▶ **Written request**: Rewrite the listing below, changing every occurrence of "Instruction" to "Directive" and leaving everything else untouched.

Entries drawn from a collection
----------
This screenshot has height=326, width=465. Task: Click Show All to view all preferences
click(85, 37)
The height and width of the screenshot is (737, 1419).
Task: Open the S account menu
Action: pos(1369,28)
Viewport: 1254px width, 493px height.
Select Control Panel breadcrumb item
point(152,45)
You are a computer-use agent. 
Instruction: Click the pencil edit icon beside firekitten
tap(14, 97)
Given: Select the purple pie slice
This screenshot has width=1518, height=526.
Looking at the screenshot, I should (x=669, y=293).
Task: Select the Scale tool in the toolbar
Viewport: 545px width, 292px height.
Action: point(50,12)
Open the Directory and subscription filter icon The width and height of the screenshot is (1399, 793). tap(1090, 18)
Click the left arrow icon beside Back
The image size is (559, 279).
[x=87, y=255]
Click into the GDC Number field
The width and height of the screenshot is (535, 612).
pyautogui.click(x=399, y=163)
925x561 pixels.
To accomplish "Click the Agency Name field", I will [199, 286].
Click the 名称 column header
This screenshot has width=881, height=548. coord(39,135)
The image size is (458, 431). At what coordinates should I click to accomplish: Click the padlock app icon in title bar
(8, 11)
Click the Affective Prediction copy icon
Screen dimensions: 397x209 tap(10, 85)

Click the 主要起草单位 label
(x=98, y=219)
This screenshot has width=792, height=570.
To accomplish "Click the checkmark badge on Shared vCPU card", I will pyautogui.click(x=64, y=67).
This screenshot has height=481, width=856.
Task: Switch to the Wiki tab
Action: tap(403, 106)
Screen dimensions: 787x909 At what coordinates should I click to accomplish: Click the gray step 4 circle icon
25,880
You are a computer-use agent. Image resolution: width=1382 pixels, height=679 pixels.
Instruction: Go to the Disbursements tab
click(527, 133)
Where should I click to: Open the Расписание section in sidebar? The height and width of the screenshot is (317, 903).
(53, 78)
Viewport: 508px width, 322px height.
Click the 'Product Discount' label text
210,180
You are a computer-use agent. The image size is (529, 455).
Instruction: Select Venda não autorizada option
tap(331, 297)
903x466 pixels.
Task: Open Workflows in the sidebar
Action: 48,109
----------
▶ **Correct output**:
This screenshot has height=326, width=465. Task: Click Show All to view all preferences
click(85, 37)
The height and width of the screenshot is (737, 1419).
Task: Open the S account menu
Action: pos(1369,28)
Viewport: 1254px width, 493px height.
Select Control Panel breadcrumb item
point(152,45)
You are a computer-use agent. 
Directive: Click the pencil edit icon beside firekitten
tap(14, 97)
Given: Select the purple pie slice
This screenshot has width=1518, height=526.
Looking at the screenshot, I should (x=669, y=293).
Task: Select the Scale tool in the toolbar
Viewport: 545px width, 292px height.
Action: point(50,12)
Open the Directory and subscription filter icon The width and height of the screenshot is (1399, 793). tap(1090, 18)
Click the left arrow icon beside Back
The image size is (559, 279).
[x=87, y=255]
Click into the GDC Number field
The width and height of the screenshot is (535, 612).
pyautogui.click(x=399, y=163)
925x561 pixels.
To accomplish "Click the Agency Name field", I will [199, 286].
Click the 名称 column header
This screenshot has width=881, height=548. coord(39,135)
The image size is (458, 431). At what coordinates should I click to accomplish: Click the padlock app icon in title bar
(8, 11)
Click the Affective Prediction copy icon
Screen dimensions: 397x209 tap(10, 85)

Click the 主要起草单位 label
(x=98, y=219)
This screenshot has width=792, height=570.
To accomplish "Click the checkmark badge on Shared vCPU card", I will pyautogui.click(x=64, y=67).
This screenshot has height=481, width=856.
Task: Switch to the Wiki tab
Action: tap(403, 106)
Screen dimensions: 787x909 At what coordinates should I click to accomplish: Click the gray step 4 circle icon
25,880
You are a computer-use agent. Image resolution: width=1382 pixels, height=679 pixels.
Directive: Go to the Disbursements tab
click(527, 133)
Where should I click to: Open the Расписание section in sidebar? The height and width of the screenshot is (317, 903).
(53, 78)
Viewport: 508px width, 322px height.
Click the 'Product Discount' label text
210,180
You are a computer-use agent. The image size is (529, 455).
Directive: Select Venda não autorizada option
tap(331, 297)
903x466 pixels.
Task: Open Workflows in the sidebar
Action: 48,109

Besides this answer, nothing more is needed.